Debut albums can be queer beasts. Sometimes an outfit you’ve championed since their first fledgling live appearances, an act who you know have the raw potential and the songs to be real contenders, end up choking in the studio, with the resulting album falling far short of doing justice to their talent. In Love With Detail, however, is not such an album. This perfectly encapsulates all that’s great about Delorentos over the course of a dozen, short, sharp, perfectly honed guitar pop tunes.
Delorentos have matured over the last few years from exuberant guitar hopefuls into the real deal – their performance at last year’s Hard Working Class Heroes was the highlight of the entire festival for my money. If they happened to habitate around the pubs and markets of Camden and not the stout-stained streets of our capital city, the quartet would have been snapped up long ago by one or other record company behemoth. Ironically, their relative independence has worked in their favour, allowing Kieran, Ronan, Niall and Ross to develop at their own pace, with the result that this is as fine a debut as we could have hoped for.

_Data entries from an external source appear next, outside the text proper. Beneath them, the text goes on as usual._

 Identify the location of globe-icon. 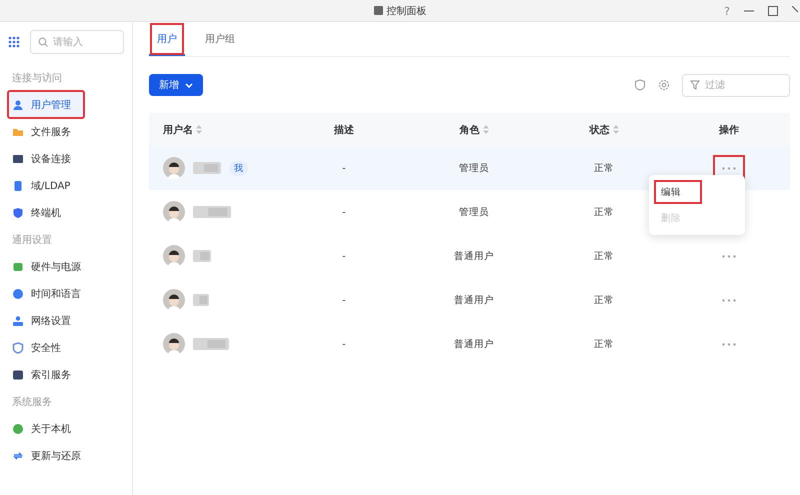
(18, 294).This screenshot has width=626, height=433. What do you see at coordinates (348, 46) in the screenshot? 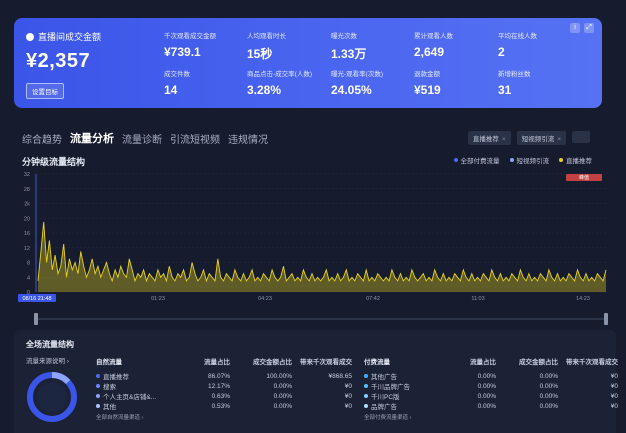
I see `metric-item: 曝光次数 1.33万` at bounding box center [348, 46].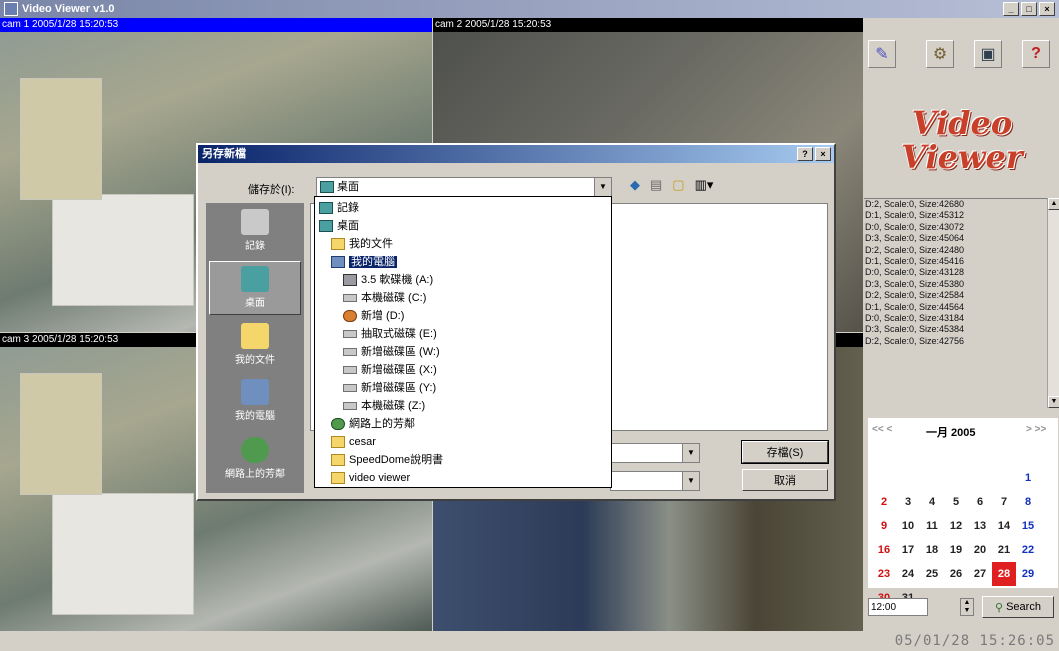  What do you see at coordinates (898, 607) in the screenshot?
I see `time-input: 12:00` at bounding box center [898, 607].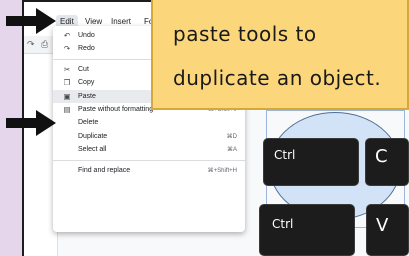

Their twin-guitar assault works perfectly, morphing from charming, through chiming and onto challenging, sometimes in the course of the same song. The fact that they’re possessed of two talented lead vocalists is also in their favour, especially since Kieran’s and Ronan’s voices complement each other so well. When this sort of full-frontal jab is backed up by the kind of solid percussive platform that most British bands would trade their skinny jeans for, the result is a perfect formula for creating instantly hummable, achingly catchy, toe-tappingly wonderful pop music like the uber-insistent ‘Do You Realise’ or the instantly familiar ‘Hands Off The Boy’, shouty chorus and all.
Their incredible debut single ‘Leave It On’ sounds as fresh now as it did the first time I laid ears on it, as delicious and innocent a description of the first rush of love as has ever been penned: “Yes it would be perfect if we kissed/But I’ll be satisfied with this/For I am having such a wonderful time right now”.
Follow-up singles ‘The Rules’, complete with the almost-perfect chorus, and the so-tense-it’s-barely-constrained ‘Basis Of Everything’ are also present and correct, but the most surprising thing about In Love With Detail is that most of the other nine tracks are equally impressive, with the possible exception of ‘Eyes Open’, a ballad which owes a lot more than its title to Snow Patrol: and yet that song would form the highlight in many lesser bands' repertoires.
Album opener ‘Any Other Way’ may begin like a plaintive plea to a love that could’ve been, but once the guitar caterwauls into the frame, it’s pretty clear that this is anything but by the book: rarely has soul-searching sounded so incendiary. ‘Eustace Street’ is not about finding directions to the IFI: instead, it’s a raw and real examination of the aftermath of a failed relationship, delivered with panache rather than self-pity. Then there’s the raucous ‘Stop’, the galloping ‘Waiting’ and the bitter-sweet closer ‘Idle Conversation’.
Lyrically, Delorentos prove capable of injecting some seriously concise couplets into the equation. Rarely has a put-down sounded as eloquent as “This cold concoction you’ve become/All sneer and sinew” (‘Hands Off The Boy’). But overall, it’s the sheer infectiousness of the melodies, the singalong choruses and the spiralling middle eights that will really win you over. In Love With Detail is the sound of a band realising their potential. It’s the first truly great Irish album of 2007 and the finest debut from a homegrown act in years.